Petrol Mühendisi, CHP Enerji Komisyonu Başkanı Necdet Pamir’le yaptığım röportajda şu uyarısı çarpıcıydı: “... Türkiye Petrolleri Anonim Ortaklığı (TPAO) ve BOTAŞ, Varlık Fonu’na bağlandı. Özelleştirilmesi için görüşmeler sürdürülmekte; buna karşın izlenen politikanın adı ‘Milli Petrol ve Maden Politikası’ olarak pazarlanmakta.

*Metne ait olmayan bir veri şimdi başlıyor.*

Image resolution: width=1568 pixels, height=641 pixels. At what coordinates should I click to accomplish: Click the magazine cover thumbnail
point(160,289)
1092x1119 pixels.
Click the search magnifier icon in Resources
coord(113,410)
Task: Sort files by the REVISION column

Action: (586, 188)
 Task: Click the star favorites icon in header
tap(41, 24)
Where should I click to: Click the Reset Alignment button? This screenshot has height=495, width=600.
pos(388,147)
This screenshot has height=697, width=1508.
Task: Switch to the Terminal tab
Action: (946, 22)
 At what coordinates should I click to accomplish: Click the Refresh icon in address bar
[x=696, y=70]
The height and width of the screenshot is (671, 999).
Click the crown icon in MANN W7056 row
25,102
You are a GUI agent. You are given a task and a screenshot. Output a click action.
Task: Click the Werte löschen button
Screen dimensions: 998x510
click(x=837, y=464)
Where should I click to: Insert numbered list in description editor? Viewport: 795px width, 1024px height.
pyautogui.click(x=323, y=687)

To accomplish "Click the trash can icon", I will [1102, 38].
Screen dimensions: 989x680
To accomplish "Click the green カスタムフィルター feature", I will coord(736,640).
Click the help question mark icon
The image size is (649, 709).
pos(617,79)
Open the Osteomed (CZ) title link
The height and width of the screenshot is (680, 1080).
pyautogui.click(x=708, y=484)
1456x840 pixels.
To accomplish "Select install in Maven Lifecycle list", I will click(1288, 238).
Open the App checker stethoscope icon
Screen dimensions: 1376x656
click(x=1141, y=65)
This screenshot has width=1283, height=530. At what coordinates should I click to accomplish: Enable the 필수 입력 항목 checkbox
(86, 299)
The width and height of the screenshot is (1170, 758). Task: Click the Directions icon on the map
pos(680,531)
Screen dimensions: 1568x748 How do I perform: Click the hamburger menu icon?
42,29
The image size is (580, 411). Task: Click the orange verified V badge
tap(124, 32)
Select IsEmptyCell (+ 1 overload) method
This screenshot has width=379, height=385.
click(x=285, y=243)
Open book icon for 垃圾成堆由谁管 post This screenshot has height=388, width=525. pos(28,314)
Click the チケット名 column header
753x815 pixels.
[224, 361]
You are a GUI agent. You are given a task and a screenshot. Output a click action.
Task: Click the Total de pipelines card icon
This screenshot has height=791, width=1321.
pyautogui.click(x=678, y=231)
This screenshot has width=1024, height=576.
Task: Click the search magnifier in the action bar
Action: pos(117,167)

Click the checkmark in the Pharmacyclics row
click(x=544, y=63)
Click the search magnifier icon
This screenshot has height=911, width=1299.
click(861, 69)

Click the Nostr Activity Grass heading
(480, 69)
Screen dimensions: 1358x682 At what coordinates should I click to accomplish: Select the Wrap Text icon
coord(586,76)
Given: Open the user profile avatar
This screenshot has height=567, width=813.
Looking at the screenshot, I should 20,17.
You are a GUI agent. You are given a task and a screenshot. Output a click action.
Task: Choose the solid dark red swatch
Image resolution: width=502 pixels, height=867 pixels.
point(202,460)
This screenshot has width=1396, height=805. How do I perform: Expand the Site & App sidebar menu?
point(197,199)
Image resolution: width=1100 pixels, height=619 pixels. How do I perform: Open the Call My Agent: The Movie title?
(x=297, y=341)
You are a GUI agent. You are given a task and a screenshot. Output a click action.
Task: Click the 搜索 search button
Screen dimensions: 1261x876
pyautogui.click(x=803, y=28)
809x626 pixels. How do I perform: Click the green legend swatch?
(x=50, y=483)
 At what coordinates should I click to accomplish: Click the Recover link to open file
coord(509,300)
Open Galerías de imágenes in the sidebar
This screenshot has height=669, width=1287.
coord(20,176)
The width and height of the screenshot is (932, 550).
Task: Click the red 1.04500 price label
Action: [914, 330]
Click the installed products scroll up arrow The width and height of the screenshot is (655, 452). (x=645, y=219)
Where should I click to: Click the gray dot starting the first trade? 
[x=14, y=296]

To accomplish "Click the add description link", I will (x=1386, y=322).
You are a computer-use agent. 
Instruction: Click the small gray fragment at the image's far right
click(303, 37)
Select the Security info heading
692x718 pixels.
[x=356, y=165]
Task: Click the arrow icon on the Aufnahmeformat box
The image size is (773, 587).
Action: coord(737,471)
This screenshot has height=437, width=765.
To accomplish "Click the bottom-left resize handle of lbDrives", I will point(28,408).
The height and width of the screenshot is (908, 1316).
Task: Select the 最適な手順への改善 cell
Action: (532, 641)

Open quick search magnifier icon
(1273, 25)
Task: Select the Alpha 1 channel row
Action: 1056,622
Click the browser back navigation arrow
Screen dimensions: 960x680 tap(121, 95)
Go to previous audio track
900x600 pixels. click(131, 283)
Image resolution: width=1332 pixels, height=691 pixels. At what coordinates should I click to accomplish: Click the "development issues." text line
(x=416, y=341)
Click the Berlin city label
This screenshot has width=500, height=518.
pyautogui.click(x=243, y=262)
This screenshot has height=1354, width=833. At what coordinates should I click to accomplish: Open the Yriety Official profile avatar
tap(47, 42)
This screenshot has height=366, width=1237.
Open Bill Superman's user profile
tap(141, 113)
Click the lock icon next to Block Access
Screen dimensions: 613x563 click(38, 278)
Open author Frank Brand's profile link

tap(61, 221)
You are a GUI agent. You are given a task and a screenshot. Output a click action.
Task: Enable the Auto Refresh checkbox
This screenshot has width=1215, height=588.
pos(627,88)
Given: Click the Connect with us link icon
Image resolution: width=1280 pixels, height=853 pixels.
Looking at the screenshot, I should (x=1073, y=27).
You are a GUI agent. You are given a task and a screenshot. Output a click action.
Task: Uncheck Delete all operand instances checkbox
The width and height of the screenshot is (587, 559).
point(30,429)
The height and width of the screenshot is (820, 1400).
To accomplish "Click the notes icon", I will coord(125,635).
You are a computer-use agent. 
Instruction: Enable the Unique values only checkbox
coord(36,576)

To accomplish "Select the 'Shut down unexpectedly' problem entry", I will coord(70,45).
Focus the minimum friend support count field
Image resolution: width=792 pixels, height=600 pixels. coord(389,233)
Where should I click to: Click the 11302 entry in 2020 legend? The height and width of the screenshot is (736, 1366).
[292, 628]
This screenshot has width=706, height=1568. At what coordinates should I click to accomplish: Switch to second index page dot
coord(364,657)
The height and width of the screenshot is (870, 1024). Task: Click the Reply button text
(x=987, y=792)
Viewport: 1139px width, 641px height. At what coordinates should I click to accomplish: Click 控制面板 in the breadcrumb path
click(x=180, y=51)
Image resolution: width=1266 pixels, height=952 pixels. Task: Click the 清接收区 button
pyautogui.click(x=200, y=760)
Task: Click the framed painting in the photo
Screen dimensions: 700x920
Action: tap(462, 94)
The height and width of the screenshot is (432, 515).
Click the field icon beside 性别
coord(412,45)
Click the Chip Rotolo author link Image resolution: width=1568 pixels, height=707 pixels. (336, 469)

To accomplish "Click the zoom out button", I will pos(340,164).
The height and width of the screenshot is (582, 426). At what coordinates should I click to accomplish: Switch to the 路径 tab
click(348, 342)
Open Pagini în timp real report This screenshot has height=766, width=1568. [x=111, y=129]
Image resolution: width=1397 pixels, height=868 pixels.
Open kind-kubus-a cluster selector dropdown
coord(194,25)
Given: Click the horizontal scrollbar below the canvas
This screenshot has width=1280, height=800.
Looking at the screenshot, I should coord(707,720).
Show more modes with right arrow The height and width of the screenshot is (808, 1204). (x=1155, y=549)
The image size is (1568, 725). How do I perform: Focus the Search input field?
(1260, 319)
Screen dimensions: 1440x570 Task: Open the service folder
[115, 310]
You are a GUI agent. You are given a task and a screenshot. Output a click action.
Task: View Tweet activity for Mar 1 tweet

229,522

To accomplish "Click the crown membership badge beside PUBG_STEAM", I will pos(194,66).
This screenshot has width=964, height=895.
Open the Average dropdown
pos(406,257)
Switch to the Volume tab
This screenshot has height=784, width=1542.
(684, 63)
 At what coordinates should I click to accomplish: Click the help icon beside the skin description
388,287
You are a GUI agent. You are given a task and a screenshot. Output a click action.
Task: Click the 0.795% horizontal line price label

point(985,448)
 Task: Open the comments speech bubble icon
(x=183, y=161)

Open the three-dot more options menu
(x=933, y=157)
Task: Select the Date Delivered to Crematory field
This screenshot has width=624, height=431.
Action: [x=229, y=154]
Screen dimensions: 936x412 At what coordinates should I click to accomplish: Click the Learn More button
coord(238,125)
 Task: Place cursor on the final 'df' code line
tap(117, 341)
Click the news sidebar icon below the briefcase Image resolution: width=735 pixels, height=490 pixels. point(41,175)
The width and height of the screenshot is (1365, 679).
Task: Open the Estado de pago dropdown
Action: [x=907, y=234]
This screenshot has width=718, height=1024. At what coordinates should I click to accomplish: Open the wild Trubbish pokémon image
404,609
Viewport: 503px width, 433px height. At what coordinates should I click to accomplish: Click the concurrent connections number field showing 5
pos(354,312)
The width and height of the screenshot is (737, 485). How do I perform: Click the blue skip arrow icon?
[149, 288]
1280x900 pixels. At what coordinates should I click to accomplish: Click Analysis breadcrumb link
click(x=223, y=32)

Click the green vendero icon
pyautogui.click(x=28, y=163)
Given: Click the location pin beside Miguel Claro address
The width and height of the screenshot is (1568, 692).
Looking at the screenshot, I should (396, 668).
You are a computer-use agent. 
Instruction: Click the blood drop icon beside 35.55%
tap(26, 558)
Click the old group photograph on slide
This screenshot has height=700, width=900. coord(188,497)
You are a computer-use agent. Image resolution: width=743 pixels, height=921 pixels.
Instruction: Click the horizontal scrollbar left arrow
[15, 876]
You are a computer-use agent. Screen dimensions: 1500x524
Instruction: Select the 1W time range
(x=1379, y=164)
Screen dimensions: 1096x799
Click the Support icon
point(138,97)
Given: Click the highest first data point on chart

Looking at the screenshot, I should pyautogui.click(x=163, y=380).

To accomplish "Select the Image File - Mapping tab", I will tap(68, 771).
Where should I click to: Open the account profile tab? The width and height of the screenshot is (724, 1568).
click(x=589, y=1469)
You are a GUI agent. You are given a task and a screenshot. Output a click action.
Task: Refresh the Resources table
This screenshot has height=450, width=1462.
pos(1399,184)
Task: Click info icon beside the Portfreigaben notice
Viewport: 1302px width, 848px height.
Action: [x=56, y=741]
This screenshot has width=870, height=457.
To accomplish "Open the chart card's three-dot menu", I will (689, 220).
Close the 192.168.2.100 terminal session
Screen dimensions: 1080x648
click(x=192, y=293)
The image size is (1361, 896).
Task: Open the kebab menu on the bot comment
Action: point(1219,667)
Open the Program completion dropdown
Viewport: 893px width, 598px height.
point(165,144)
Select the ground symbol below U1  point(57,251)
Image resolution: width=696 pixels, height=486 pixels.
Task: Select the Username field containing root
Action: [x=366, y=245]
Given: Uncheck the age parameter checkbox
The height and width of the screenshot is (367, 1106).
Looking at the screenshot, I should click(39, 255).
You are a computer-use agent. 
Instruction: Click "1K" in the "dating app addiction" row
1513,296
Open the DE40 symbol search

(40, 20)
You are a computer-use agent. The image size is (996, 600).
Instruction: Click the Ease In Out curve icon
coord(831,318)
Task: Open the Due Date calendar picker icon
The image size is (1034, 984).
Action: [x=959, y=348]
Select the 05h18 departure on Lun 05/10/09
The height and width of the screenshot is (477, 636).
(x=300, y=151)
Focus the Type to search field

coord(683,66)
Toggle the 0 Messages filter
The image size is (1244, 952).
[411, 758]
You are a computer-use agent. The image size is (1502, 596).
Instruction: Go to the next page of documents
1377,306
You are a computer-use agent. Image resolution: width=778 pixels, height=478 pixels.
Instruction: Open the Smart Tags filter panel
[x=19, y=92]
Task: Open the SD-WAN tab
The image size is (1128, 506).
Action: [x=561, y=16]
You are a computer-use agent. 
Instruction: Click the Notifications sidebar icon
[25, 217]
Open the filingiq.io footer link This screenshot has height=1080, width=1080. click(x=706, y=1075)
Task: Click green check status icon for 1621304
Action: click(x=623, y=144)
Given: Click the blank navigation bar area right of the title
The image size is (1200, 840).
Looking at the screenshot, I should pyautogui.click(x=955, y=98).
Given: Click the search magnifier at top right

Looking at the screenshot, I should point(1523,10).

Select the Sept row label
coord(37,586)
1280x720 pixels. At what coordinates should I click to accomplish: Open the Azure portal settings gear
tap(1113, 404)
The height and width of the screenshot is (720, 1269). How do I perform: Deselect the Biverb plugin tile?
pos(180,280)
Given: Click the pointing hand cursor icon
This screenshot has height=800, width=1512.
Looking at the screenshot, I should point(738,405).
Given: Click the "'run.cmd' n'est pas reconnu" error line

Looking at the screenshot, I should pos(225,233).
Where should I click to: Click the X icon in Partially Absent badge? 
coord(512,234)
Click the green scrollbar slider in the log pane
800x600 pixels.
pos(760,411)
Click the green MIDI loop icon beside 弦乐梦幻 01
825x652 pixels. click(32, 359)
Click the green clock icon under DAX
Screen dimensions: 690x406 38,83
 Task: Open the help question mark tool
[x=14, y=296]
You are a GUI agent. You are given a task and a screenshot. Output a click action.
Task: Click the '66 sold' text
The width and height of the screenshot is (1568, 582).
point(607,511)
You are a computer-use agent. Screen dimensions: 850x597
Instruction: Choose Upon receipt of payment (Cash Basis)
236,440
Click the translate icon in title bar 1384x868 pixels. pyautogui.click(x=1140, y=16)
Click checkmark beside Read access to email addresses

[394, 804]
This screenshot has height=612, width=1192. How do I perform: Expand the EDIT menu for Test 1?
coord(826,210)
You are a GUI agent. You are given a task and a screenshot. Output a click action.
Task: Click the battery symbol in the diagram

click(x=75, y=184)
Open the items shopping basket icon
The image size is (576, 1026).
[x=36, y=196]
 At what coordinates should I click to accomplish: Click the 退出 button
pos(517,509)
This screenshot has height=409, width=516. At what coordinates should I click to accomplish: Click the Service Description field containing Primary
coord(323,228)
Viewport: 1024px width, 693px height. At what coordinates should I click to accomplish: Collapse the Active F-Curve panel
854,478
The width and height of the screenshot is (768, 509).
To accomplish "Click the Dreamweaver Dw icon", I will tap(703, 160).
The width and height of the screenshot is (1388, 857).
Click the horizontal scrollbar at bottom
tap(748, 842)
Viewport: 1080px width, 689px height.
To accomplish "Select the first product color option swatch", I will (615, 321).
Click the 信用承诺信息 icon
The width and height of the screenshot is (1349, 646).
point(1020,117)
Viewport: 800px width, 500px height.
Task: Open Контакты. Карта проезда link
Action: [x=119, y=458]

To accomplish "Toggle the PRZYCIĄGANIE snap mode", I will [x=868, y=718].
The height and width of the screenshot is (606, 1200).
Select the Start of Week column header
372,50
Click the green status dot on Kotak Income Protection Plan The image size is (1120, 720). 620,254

Yarın TPAO özelleştirilirse, bu sahalar ve eldeki Doğu Akdeniz dahil ruhsatlar, kimin kontrolüne geçecektir?”

İki gün sonra...

Tarih 25 Ağustos 2020...

Hazine ve Maliye Bakanı Berat Albayrak, NTV’de katıldığı canlı yayında gündeme dair açıklamalar yaptı. Albayrak ‘hakikati’ dile getirdi: “... Bu son süreç TPAO ve BOTAŞ’ı farklı bir lige çıkaracak. Bu keşiflerle birlikte bu iki şirketin halka arz sürecinin önü açılacak...

Berat Albayrak


Tarih 10 Ekim 2016...

Anadolu Ajansı’nda İbrahim Yıldız/Zeynep Aykıl imzalı haberi okuyalım:  “Türkiye, özelleştirme programı kapsamında gelecek yıldan itibaren halka arz yöntemine ağırlık verecek.”

Yani...

TPAO ve BOTAŞ, halka arz yöntemi kullanılarak özelleştirilecek!

Halk arz, hisse senetlerini satışa çıkardığını ilan eden bir şirketin tüm yatırımcılara hissedar olma yolunu açması faaliyeti.

Peki...

Bakan Albayrak’ın ‘Ekonomik anlamda bir milli bağımsızlık modeli ortaya koyduk... Türkiye ekonomi modelini değiştirdi, artık eski modelden çıkıyor” açıklaması ne oldu?

Değişen ne? Hiçbir şey! Neoliberal politikalara devam...

Önemli bir rapora uzanalım...

Varlık Fonu’na neden devredildi?


Türk Mühendis ve Mimar Odaları Birliği’nin (TMMOB) Eylül 2017 tarihli raporu...

10 Aralık 1954 tarihinde petrol endüstrisinin bütün alanlarında faaliyet gösteren ‘Milli Petrol Şirketi’ özelliklerine sahip olarak Türkiye Petrolleri kuruldu. 9 Kasım 1984’te de TPAO, bir “İktisadi Devlet Teşekkülü” haline geldi.

Yani... Kamu oldu!

1985 yılında 1984 yılı değerleri ile ABD dışında dünyanın en büyük şirketleri arasında 63’üncü sırada yerini aldı.

Türkiye’de bugüne kadar keşfedilen 145 ham petrol sahasından 81 adedi ve 80 doğalgaz sahasının 33’ü TPAO tarafından keşfedildi.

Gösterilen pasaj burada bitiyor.